### What the task asks
Some entries follow. Reproduce exactly the lines starting at the one with "Pick the Radial Filter tool" and stopping after the one with "This screenshot has height=255, width=360.".

### Materials provided
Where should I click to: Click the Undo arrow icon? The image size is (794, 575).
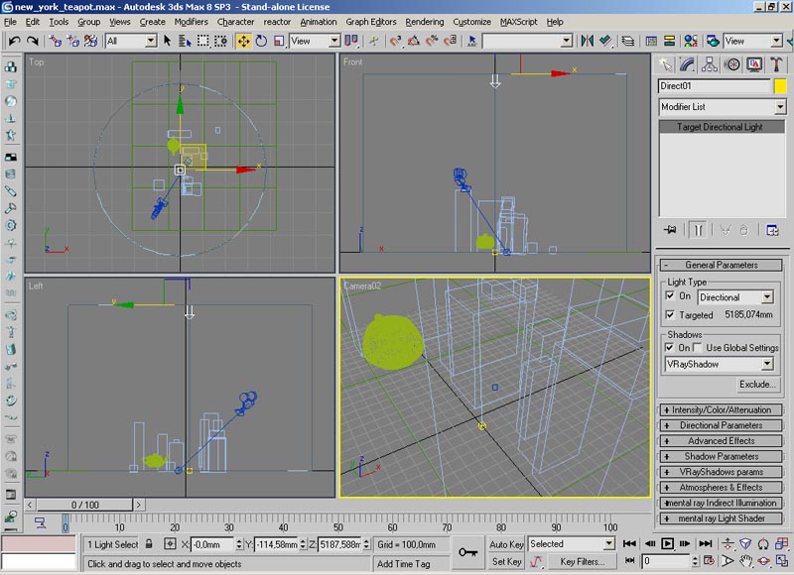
...
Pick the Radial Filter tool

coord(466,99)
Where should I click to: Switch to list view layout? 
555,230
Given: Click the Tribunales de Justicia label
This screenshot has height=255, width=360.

### Solved exercise
Pick the Radial Filter tool

coord(466,99)
Where should I click to: Switch to list view layout? 
555,230
Given: Click the Tribunales de Justicia label
This screenshot has height=255, width=360.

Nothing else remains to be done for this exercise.